Think of the ledger as your account statement. Each line records:

* What operation occurred (debit or credit)
* Which transaction and journal entry it belongs to
* The amount moved
* The account balance after the operation
* The account version at that point

## Ledger Line Fields

| Field                    | Type      | Description                                              |
| ------------------------ | --------- | -------------------------------------------------------- |
| `id`                     | UUID      | Unique identifier for this ledger line                   |
| `account_id`             | UUID      | The account this line belongs to                         |
| `account_category`       | String    | Category of the account at the time of the journal entry |
| `operation`              | String    | `DEBIT` or `CREDIT`                                      |
| `transaction_id`         | UUID      | The transaction that generated this line                 |
| `journal_entry_id`       | UUID      | The specific journal entry that generated this line      |
| `journal_entry_type`     | String    | The type label from the journal entry (e.g., `PIX_OUT`)  |
| `journal_entry_sequence` | Integer   | The journal entry's sequence within its transaction      |
| `asset`                  | String    | Currency code                                            |
| `amount`                 | Integer   | Amount of the operation                                  |
| `account_post_balance`   | Integer   | Account balance after this operation                     |
| `account_version`        | Integer   | Account version after this operation                     |
| `account_balance_policy` | String    | Balance policy applied on this side                      |
| `idempotency_key`        | String    | The idempotency key from the original request            |
| `created_at`             | Timestamp | When this line was created                               |

## How Ledger Lines are Created

For each journal entry in a transaction, two ledger lines are created:

1. A **debit** line on the debit account (balance decreases)
2. A **credit** line on the credit account (balance increases)

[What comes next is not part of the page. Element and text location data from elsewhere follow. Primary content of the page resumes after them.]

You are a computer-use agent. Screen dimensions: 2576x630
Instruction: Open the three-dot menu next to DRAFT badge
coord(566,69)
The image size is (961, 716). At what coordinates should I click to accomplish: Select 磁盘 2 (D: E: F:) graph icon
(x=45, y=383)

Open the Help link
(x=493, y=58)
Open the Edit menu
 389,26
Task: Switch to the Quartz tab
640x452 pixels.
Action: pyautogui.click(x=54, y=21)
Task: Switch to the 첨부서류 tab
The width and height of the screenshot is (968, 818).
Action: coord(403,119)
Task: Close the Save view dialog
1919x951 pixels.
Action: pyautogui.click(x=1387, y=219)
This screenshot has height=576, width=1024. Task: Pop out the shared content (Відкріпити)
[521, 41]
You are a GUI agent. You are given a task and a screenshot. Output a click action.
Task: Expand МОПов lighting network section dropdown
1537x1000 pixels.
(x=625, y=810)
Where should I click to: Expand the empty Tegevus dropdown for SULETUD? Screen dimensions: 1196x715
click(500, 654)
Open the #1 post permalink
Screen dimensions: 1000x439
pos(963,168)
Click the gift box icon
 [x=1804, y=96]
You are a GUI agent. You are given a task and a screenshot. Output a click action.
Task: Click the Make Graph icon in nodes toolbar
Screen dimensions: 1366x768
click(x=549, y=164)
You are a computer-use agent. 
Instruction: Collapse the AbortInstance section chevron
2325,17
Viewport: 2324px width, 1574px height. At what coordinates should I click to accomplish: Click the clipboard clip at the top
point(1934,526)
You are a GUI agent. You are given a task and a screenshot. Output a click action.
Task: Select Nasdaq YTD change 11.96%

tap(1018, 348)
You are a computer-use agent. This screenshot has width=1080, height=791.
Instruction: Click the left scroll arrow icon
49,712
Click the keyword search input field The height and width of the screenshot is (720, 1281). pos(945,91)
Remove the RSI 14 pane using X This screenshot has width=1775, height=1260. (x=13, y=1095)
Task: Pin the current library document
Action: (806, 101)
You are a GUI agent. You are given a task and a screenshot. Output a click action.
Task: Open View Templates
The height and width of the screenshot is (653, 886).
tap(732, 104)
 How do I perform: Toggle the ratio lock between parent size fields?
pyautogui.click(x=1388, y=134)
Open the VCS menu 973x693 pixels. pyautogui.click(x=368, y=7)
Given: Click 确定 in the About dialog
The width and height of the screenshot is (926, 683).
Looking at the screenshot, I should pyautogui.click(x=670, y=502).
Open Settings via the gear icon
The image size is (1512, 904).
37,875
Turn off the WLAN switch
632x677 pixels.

The debit line is always written before the credit line for each journal entry.

## Querying the Ledger

```bash
curl "http://<host>:8080/account/<account_id>/ledger?limit=50" \
  -H "X-Api-Key: ak_..." \
  -H "X-Api-Secret: sk_..."
```

### Query Parameters

| Parameter | Type    | Default | Description                                      |
| --------- | ------- | ------- | ------------------------------------------------ |
| `from`    | String  | —       | Start date (`YYYY-MM-DD`) or datetime (ISO 8601) |
| `to`      | String  | —       | End date (`YYYY-MM-DD`) or datetime (ISO 8601)   |
| `cursor`  | Integer | —       | `account_version` (exclusive) from previous page |
| `limit`   | Integer | 50      | Items per page (1–200)                           |

### Pagination

The ledger uses **cursor-based pagination** via `account_version`. On each response, use the last `account_version` returned as the `cursor` for the next page.

**First page:**

```bash
curl "http://<host>:8080/account/<id>/ledger?limit=50"
```

**Next page (assuming last version was 50):**

```bash
curl "http://<host>:8080/account/<id>/ledger?cursor=50&limit=50"
```

### Date Filtering

Filter ledger lines by date range:

```bash
# Lines from January 2026
curl "http://<host>:8080/account/<id>/ledger?from=2026-01-01&to=2026-01-31"

# Lines from a specific datetime
curl "http://<host>:8080/account/<id>/ledger?from=2026-01-15T10:00:00Z"
```

## Ledger Consistency

The ledger guarantees:

1. **Sequential versioning** — `account_version` increments by 1 with no gaps per account
2. **Correct balance evolution** — each `account_post_balance` is correctly derived from the previous balance plus/minus the amount
3. **Completeness** — every journal entry creates exactly two ledger lines (one debit, one credit)

## Ledger and Archiving

Over time, the ledger table grows as transactions accumulate. You can archive historical ledger data to reduce table size while preserving full history. See [Ledger Archive](/docs/concepts/ledger-archive.md) for details.

When ledger lines have been archived, the first available `account_version` in the live ledger may be greater than 1. Consult the [archive endpoint](/docs/api-reference/ledger-archive.md) for older data.